What you need to do
Search the entries below. Return every line that has "will" in it.

Collected data:
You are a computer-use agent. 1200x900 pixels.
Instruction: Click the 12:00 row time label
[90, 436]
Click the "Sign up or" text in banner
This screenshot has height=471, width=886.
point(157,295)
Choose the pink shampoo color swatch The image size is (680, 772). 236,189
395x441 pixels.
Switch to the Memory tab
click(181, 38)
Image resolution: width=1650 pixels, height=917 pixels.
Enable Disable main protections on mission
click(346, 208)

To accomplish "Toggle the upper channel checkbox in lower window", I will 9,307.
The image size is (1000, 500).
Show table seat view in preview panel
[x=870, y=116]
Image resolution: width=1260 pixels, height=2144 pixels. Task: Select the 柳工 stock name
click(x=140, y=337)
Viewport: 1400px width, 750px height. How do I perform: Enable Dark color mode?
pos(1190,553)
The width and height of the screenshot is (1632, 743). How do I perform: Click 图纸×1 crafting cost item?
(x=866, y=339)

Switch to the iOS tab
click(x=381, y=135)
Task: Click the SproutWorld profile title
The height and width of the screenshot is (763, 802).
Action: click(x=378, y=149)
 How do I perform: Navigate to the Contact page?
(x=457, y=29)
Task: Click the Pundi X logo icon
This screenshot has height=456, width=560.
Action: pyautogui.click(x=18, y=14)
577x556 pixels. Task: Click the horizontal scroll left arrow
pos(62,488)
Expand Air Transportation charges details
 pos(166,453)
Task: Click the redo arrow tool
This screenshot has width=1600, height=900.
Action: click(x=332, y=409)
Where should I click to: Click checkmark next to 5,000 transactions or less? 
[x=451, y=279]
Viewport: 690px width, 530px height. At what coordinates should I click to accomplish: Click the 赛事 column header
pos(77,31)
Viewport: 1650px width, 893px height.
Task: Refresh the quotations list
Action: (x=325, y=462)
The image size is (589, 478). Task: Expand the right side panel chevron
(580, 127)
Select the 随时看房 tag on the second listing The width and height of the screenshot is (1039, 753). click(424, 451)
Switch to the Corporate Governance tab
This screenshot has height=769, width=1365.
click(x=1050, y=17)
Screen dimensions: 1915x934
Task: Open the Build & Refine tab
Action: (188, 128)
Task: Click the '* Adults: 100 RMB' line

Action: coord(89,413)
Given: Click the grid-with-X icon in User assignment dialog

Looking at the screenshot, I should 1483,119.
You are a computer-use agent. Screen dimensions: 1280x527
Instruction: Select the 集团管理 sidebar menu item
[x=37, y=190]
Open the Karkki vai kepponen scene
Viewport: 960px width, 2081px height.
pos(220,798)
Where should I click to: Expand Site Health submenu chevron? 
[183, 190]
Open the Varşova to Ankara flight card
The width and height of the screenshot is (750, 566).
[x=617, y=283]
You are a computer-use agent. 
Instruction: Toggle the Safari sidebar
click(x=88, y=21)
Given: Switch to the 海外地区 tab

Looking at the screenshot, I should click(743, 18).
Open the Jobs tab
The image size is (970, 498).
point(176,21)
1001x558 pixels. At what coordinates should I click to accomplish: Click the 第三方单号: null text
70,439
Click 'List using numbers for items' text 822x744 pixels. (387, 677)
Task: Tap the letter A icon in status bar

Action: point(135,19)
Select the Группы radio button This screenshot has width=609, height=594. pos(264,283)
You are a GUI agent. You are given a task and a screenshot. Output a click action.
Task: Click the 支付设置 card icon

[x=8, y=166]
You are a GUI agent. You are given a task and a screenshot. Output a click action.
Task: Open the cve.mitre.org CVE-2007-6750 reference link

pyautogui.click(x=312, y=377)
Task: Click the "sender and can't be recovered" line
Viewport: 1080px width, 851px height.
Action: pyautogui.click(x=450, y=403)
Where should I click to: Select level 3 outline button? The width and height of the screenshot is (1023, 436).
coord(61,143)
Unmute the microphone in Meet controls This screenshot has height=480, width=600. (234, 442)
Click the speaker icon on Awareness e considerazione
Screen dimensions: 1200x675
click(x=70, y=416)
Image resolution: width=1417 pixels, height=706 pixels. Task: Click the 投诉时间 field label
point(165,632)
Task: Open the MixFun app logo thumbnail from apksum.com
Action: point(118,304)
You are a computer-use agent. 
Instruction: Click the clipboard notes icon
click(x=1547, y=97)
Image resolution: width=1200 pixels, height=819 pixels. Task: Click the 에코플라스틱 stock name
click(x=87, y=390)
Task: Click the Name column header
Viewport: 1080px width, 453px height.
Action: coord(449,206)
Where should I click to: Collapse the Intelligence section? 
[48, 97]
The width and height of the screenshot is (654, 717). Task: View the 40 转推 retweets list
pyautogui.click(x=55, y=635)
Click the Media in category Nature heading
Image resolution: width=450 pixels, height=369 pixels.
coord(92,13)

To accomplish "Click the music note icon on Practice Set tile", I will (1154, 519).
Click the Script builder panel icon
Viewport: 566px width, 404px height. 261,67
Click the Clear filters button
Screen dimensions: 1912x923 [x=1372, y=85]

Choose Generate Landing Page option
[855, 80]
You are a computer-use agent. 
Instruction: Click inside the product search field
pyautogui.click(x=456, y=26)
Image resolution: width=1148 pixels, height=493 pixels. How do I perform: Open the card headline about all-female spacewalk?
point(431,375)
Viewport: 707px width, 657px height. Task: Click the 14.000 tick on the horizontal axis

Solution to the problem
To accomplish "Toggle the upper channel checkbox in lower window", I will 9,307.
To accomplish "Click the music note icon on Practice Set tile", I will (1154, 519).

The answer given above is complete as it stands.